Guy Nelson MONTGOMERY, Appellant, v. STATE of Texas, Appellee.

Nos. 11-00-00395-CR, 11-00-00396-CR.

Decided: November 07, 2002

Panel consists of ARNOT, C.J., and McCALL, J., and DICKENSON, S.J. * Robert G. Estrada, Wichita Falls, for appellant. Tim Fore, Dist. Atty., Palo Pinto, for appellee.

Opinion

The jury convicted appellant of two offenses of hindering a secured creditor under TEX. PENAL CODE ANN. § 32.33 (Vernon 1994).   In each case, the jury assessed punishment for 10 years and recommended community supervision.   The trial court accepted the jury's recommendation, suspended the imposition of the sentence, and placed appellant on community supervision for 10 years.   The trial court ordered appellant to pay restitution in the amount of $196,516.18.   Because the restitution order was excessive, we abated the appeal, set aside the amount of restitution awarded by the trial court, and directed the trial court to conduct a hearing to determine the just amount of restitution.   See Montgomery v. State, 83 S.W.3d 909 (Tex.App.-Eastland 2002, per curiam order).   The trial court held a restitution hearing and determined that the value of the secured property was $49,300.00.   We now address appellant's remaining contentions on appeal.   We modify the trial court's judgments to award restitution in the amount of $49,300.00 to the First State Bank of Mineral Wells and affirm the judgments as modified.

Background Facts

Appellant obtained two loans from the bank.   One of the loans was for $20,500.00, and the other loan was for $38,000.00.   The bank obtained a security interest in 3 vehicles to secure the $20,500.00 loan and a security interest in 6 vehicles to secure the $38,000.00 loan.

Appellant failed to pay the loans when due.   The bank demanded that appellant deliver the collateral to it.   Appellant failed to deliver the vehicles or to pay the amount due.   The grand jury indicted appellant for 2 offenses of hindering a secured creditor in Trial Court Cause Nos. 10,990 and 10,991.   Cause No. 10,990 involved the $38,000.00 loan and 5 of the 6 vehicles securing it.   Cause No. 10,991 involved the $20,500.00 loan and the 3 vehicles securing it.   In both causes, the State alleged that appellant intentionally and knowingly concealed the vehicles with the intent to hinder the bank's enforcement of its security interest in the vehicles.   Appellant appeals from his convictions of these 2 offenses.

----

* **WRITTEN EXERCISE 1**: Transcribe the stretch of the court opinion from "Guy Nelson MONTGOMERY, Appellant, v." through "Pinto, for appellee.".
* **WRITTEN EXERCISE 2**:
Answer these questions using the court opinion:
(a) What amount of restitution did the trial court first order appellant to pay?
(b) How many vehicles secured the $20,500.00 loan?
(c) At the restitution hearing, what value did the trial court place on the secured property?

----

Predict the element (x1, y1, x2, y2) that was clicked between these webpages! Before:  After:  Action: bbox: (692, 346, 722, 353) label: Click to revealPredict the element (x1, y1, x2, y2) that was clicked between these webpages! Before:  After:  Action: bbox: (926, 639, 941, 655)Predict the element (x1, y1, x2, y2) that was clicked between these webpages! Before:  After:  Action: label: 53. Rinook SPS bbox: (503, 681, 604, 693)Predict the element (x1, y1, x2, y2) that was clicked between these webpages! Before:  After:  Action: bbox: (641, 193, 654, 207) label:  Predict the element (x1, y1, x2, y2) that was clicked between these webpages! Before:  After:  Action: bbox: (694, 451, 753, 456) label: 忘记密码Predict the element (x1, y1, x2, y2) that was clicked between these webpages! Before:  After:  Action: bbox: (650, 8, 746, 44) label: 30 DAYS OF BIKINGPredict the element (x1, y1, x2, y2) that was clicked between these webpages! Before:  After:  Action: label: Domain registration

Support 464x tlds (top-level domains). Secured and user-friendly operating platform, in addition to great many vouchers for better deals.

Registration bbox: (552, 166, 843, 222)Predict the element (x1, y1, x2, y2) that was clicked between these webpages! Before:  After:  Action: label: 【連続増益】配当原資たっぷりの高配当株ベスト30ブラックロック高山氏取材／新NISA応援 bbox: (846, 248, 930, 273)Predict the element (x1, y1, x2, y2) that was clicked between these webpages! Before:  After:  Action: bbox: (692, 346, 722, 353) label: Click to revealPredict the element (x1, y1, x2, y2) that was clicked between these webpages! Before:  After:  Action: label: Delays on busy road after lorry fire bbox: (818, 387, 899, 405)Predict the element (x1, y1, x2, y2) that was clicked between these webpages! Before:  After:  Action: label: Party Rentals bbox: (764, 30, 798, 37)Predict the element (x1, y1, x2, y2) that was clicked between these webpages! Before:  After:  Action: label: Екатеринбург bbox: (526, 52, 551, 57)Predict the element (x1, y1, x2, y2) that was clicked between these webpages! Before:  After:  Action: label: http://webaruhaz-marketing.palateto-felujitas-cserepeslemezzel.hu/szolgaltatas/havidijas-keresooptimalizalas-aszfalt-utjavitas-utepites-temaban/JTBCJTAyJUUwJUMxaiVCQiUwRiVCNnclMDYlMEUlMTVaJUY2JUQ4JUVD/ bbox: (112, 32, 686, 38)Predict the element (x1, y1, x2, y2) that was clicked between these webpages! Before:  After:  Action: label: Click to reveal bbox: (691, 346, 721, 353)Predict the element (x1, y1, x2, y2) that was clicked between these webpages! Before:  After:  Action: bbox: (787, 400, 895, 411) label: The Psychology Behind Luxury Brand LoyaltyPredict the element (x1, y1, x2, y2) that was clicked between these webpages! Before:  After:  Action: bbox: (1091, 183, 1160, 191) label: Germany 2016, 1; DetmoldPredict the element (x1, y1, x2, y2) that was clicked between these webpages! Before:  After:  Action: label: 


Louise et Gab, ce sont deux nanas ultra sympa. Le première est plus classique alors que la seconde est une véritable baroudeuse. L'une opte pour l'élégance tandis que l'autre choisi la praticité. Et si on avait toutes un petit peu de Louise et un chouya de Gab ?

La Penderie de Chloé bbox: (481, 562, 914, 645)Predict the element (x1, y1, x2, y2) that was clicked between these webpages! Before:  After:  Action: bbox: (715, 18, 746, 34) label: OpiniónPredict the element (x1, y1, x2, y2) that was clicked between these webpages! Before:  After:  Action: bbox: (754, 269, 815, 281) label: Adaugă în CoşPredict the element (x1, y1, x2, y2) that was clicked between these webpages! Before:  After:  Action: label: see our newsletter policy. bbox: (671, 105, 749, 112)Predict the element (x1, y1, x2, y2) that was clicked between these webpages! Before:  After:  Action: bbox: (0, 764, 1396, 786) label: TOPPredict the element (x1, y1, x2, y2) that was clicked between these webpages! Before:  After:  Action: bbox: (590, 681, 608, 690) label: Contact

----

* **COMPLETE ANSWER 1**:
Guy Nelson MONTGOMERY, Appellant, v. STATE of Texas, Appellee.

Nos. 11-00-00395-CR, 11-00-00396-CR.

Decided: November 07, 2002

Panel consists of ARNOT, C.J., and McCALL, J., and DICKENSON, S.J. * Robert G. Estrada, Wichita Falls, for appellant. Tim Fore, Dist. Atty., Palo Pinto, for appellee.

* **COMPLETE ANSWER 2**:
(a) $196,516.18
(b) 3 vehicles
(c) $49,300.00